__What to do__. Print exactly, and only, the lines running from the line containing "Viewport: 700px width, 592px" through the end of the records below.

__Record excerpts__.
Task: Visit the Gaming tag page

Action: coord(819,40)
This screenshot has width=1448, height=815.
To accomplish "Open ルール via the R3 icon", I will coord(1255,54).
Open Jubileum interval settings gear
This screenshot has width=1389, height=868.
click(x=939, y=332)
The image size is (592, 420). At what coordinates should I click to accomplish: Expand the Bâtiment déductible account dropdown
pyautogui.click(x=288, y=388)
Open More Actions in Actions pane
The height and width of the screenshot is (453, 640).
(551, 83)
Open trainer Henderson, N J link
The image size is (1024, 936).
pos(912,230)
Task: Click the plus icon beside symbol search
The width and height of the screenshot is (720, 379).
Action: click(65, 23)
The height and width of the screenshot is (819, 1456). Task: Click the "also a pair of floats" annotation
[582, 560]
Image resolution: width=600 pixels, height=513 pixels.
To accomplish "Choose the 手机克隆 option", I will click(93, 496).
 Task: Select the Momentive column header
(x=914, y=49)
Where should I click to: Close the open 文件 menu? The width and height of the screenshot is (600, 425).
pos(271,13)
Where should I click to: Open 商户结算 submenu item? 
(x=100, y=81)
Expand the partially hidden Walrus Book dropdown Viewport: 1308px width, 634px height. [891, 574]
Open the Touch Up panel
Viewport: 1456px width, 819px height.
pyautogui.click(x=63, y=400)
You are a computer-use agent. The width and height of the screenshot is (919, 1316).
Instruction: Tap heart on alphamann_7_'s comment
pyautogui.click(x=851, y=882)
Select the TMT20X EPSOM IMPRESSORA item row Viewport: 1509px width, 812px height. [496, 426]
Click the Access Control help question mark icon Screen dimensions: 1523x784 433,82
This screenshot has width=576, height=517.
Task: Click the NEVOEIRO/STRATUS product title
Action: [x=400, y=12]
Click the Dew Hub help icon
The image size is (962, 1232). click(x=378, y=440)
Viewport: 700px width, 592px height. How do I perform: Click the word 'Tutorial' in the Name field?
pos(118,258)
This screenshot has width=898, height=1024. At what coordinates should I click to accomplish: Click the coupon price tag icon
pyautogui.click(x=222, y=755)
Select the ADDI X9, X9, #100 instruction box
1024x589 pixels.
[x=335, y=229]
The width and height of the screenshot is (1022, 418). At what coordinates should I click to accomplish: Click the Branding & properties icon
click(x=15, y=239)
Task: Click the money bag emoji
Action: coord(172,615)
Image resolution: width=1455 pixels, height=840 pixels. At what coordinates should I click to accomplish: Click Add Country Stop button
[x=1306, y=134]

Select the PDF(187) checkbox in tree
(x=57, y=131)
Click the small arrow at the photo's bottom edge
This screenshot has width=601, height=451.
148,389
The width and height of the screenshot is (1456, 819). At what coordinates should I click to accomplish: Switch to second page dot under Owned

__Answer box__.
Viewport: 700px width, 592px height. How do I perform: Click the word 'Tutorial' in the Name field?
pos(118,258)
This screenshot has width=898, height=1024. At what coordinates should I click to accomplish: Click the coupon price tag icon
pyautogui.click(x=222, y=755)
Select the ADDI X9, X9, #100 instruction box
1024x589 pixels.
[x=335, y=229]
The width and height of the screenshot is (1022, 418). At what coordinates should I click to accomplish: Click the Branding & properties icon
click(x=15, y=239)
Task: Click the money bag emoji
Action: coord(172,615)
Image resolution: width=1455 pixels, height=840 pixels. At what coordinates should I click to accomplish: Click Add Country Stop button
[x=1306, y=134]

Select the PDF(187) checkbox in tree
(x=57, y=131)
Click the small arrow at the photo's bottom edge
This screenshot has width=601, height=451.
148,389
The width and height of the screenshot is (1456, 819). At what coordinates should I click to accomplish: Switch to second page dot under Owned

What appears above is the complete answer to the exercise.